En este año fatídico, volví a Jorge Ibargüengoitia, a Los relámpagos de agosto, su primera novela, publicada en aquel lejano 1964. Esa novela suya salpicada de memorias entregadas a la sátira, en la que la ficción y la realidad se contraponen y, a su vez, convergen en un enigma conocido.
No imagino ese umbral que decidió cruzar el también periodista para escribir lo fatídico de un México revolucionado (o revolucionario); sin embargo, no debe imaginarse, porque esta postrado ahí en sus páginas, y lo único que debe hacerse es leer, no dejar de leer, hasta concluir; dejarse sorprender y llevarse de una mano satírica y lúcida que nos describe hechos de una manera espectacular, pero también inquieta.
Era un relámpago, lo de Jorge y su pluma, que parecía no iba a cesar, ni en agosto ni nunca. Pero como suele acontecer, algo único pasa, y fue lo que logró cesar aquel estruendo que era Ibargüengoitia: el vuelo Francfort-París-Madrid-Caracas-Bogotá, que no llegó a concluirse, pues se accidentó por allá de las cercanías de Madrid, y en él iba Jorge, sus letras, y su Isabel Cantaba, esa novela inacabada, en la estrechez de una memoria.
Ahí se acabó todo, o quizás comenzaba, ese legado de escritor consumado que se echó a sus hombros y que se llevó a la tumba y del que nos dejó pedazos en forma de escritos.
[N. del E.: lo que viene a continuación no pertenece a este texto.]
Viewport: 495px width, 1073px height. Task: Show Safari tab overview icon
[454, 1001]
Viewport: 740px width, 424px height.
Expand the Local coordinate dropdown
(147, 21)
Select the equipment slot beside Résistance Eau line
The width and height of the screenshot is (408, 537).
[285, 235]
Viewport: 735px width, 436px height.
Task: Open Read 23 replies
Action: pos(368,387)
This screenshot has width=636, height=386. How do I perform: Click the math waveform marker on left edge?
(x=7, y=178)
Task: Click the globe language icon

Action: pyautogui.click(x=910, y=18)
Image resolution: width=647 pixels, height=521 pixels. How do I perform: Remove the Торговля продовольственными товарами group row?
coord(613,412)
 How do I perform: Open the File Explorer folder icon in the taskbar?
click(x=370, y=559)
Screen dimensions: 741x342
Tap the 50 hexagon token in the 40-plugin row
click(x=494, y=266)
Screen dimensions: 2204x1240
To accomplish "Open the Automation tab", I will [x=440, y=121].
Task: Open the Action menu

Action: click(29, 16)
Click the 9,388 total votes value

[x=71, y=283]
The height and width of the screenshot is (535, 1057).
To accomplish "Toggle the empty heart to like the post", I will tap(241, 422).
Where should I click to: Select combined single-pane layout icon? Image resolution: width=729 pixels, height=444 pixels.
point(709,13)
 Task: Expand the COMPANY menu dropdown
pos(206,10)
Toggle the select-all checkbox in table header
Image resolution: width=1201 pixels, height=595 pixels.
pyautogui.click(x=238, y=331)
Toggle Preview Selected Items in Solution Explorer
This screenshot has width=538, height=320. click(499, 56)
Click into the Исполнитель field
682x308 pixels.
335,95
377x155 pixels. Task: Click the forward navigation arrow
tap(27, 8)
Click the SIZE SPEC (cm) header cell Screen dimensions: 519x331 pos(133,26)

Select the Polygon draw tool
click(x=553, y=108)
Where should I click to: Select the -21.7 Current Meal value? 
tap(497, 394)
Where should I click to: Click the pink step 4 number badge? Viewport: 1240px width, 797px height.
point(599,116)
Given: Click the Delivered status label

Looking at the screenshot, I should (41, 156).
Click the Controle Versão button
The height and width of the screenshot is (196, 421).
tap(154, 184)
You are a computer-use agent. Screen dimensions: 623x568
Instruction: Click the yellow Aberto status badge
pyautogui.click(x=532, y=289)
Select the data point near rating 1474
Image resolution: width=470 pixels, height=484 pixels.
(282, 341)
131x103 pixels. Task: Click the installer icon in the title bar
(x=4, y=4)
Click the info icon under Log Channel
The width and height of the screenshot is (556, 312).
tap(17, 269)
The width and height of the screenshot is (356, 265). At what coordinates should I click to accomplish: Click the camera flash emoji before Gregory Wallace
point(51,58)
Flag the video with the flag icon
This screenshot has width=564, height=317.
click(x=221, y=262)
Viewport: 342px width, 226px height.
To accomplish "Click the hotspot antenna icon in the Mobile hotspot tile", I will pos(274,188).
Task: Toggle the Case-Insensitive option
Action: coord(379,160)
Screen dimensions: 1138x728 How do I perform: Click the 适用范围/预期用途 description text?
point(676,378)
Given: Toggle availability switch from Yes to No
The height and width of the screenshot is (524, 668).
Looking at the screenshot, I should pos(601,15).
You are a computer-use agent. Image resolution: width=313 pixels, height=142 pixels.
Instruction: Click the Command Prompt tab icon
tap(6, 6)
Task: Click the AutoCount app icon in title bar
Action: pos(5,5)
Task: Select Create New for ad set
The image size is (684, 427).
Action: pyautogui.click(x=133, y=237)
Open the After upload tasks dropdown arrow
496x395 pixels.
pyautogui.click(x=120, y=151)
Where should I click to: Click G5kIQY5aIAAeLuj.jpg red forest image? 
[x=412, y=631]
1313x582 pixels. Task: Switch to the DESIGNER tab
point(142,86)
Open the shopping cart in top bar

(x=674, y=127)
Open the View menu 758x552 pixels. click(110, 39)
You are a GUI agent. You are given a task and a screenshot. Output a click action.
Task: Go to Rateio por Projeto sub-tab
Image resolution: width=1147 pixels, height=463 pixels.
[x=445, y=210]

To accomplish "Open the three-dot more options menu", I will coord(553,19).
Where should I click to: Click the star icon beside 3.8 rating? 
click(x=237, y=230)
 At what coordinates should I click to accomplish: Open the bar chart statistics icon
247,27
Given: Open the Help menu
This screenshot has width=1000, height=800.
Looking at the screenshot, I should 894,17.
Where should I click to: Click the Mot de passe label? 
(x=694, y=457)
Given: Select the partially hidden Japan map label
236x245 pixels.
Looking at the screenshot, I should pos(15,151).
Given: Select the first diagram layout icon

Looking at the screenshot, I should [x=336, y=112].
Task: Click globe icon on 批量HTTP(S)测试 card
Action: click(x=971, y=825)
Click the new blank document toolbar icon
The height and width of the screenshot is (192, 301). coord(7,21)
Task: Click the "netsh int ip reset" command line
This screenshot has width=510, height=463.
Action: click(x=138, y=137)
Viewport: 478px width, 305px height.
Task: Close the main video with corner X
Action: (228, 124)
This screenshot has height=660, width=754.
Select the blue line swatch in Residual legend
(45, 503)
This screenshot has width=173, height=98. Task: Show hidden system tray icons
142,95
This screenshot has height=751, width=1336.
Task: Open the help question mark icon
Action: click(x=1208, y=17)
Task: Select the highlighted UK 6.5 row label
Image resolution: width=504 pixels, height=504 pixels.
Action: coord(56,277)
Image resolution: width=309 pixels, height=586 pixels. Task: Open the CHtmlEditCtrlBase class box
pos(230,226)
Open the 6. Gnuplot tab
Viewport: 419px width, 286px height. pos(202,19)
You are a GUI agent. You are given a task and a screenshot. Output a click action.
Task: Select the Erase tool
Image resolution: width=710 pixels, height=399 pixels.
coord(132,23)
Era 27 de noviembre de 1983, que no agosto, cuando sucedió en Madrid; en México aún era 26. Y ahí se quedó, como postrado entre esos días, su cuerpo, como sus libros en los huecos vacíos de nuestras bibliotecas.
Serán los días, o los años, y sus fauces y lo que quieren decir y no, o qué se yo. Jorge decía: “Si no voy a cambiar al mundo, cuando menos quiero demostrar que no todo aquí es drama”. Qué diría ahora si supiera que tenía razón, aunque sesgada, que no cambió el mundo, aunque aquí, y lo digo en serio, todo es drama. Al menos, aquel del recuerdo de su muerte, aún después de tanto.